The Secret Life Of A Developing Country (Ours)


The Americans of 1820 would have been more recognizable to us in the informal and egalitarian way they treated one another. The traditional signs of deference before social superiors—the deep bow, the “courtesy,” the doffed cap, lowered head, and averted eyes—had been a part of social relationships in colonial America. In the 1780s, wrote the American poetess Lydia Huntley Sigourney in 1824, there were still “individuals…in every grade of society” who had grown up “when a bow was not an offense to fashion nor…a relic of monarchy.” But in the early nineteenth century such signals of subordination rapidly fell away. It was a natural consequence of the Revolution, she maintained, which, “in giving us liberty, obliterated almost every vestige of politeness of the ‘old school.’” Shaking hands became the accustomed American greeting between men, a gesture whose symmetry and mutuality signified equality. Frederick Marryat found in 1835 that it was “invariably the custom to shake hands” when he was introduced to Americans and that he could not carefully grade the acknowledgment he would give to new acquaintances according to their signs of wealth and breeding. He found instead that he had to “go on shaking hands here, there and everywhere, and with everybody.” Americans were not blind to inequalities of economic and social power, but they less and less gave them overt physical expression. Bred in a society where such distinctions were far more clearly spelled out, Marryat was somewhat disoriented in the United States; “it is impossible to know who is who,” he claimed, “in this land of equality.”

Well-born British travelers encountered not just confusion but conflict when they failed to receive the signs of respect they expected. Margaret Hall’s letters home during her Southern travels outlined a true comedy of manners. At every stage stop in the Carolinas, Georgia, and Alabama, she demanded that country tavernkeepers and their households give her deferential service and well-prepared meals; she received instead rancid bacon and “such an absence of all kindness of feeling, such unbending frigid heartlessness.” But she and her family had a far greater share than they realized in creating this chilly reception. Squeezed between the pride and poise of the great planters and the social debasement of the slaves, small Southern farmers often displayed a prickly insolence, a considered lack of response, to those who too obviously considered themselves their betters. Greatly to their discomfort and incomprehension, the Halls were experiencing what a British traveler more sympathetic to American ways, Patrick Shirreff, called “the democratic rudeness which assumed or presumptuous superiority seldom fails to experience.”
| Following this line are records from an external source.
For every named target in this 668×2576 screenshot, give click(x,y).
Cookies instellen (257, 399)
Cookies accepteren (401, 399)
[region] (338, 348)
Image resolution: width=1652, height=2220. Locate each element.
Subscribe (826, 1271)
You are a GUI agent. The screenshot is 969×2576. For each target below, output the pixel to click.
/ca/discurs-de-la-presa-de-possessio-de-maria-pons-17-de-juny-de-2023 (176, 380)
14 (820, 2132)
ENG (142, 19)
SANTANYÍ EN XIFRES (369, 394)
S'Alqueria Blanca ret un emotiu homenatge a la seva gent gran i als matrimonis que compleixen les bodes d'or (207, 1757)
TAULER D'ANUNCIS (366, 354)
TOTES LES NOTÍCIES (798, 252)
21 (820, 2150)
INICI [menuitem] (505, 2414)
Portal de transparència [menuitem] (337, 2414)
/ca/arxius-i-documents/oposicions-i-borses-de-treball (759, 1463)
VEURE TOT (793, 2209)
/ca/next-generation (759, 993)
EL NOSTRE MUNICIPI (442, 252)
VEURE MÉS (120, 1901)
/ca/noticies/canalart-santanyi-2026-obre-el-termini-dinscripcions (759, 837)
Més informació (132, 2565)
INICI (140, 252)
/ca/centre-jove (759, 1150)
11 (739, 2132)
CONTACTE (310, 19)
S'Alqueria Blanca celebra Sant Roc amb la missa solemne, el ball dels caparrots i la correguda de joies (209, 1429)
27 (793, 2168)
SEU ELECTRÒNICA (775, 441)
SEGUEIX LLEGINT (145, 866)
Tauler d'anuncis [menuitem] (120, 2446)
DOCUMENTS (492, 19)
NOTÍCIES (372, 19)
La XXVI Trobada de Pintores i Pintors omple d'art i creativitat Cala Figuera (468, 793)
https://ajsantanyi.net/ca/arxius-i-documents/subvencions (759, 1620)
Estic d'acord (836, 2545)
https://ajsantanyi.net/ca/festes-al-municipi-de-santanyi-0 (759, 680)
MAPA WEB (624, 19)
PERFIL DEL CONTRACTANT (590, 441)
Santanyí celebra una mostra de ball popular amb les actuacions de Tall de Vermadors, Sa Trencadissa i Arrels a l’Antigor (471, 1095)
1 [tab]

In the seventeenth century white American colonials were no taller than their European counter-parts, but by the time of the Revolution they were close to their late-twentieth-century average height for men of slightly over five feet eight inches. The citizens of the early republic towered over most Europeans. Americans’ early achievement of modern stature—by a full century and more—was a striking consequence of American abundance. Americans were taller because they were better nourished than the great majority of the world’s peoples.

Americans were better nourished than the great majority of the world’s peoples.

Yet not all Americans participated equally in the nation’s abundance. Differences in stature between whites and blacks, and between city and country dwellers, echoed those between Europeans and Americans. Enslaved blacks were a full inch shorter than whites. But they remained a full inch taller than European peasants and laborers and were taller still than their fellow slaves eating the scanty diets afforded by the more savagely oppressive plantation system of the West Indies. And by 1820 those who lived in the expanding cities of the United States —even excluding immigrants, whose heights would have reflected European, not American, conditions—were noticeably shorter than the people of the countryside, suggesting an increasing concentration of poverty and poorer diets in urban places.

Across the United States almost all country households ate the two great American staples: corn and “the eternal pork,” as one surfeited traveler called it, “which makes its appearance on every American table, high and low, rich and poor.” Families in the cattle-raising, dairying country of New England, New York, and northern Ohio ate butter, cheese, and salted beef as well as pork and made their bread from wheat flour or rye and Indian corn. In Pennsylvania, as well as Maryland, Delaware, and Virginia, Americans ate the same breadstuffs as their Northern neighbors, but their consumption of cheese and beef declined every mile southward in favor of pork.

Farther to the south, and in the West, corn and corn-fed pork were truly “eternal"; where reliance on them reached its peak in the Southern uplands, they were still the only crops many small farmers raised. Most Southern and Western families built their diets around smoked and salted bacon, rather than the Northerners’ salt pork, and, instead of wheat or rye bread, made cornpone or hoecake, a coarse, strong bread, and hominy, pounded Indian corn boiled together with milk.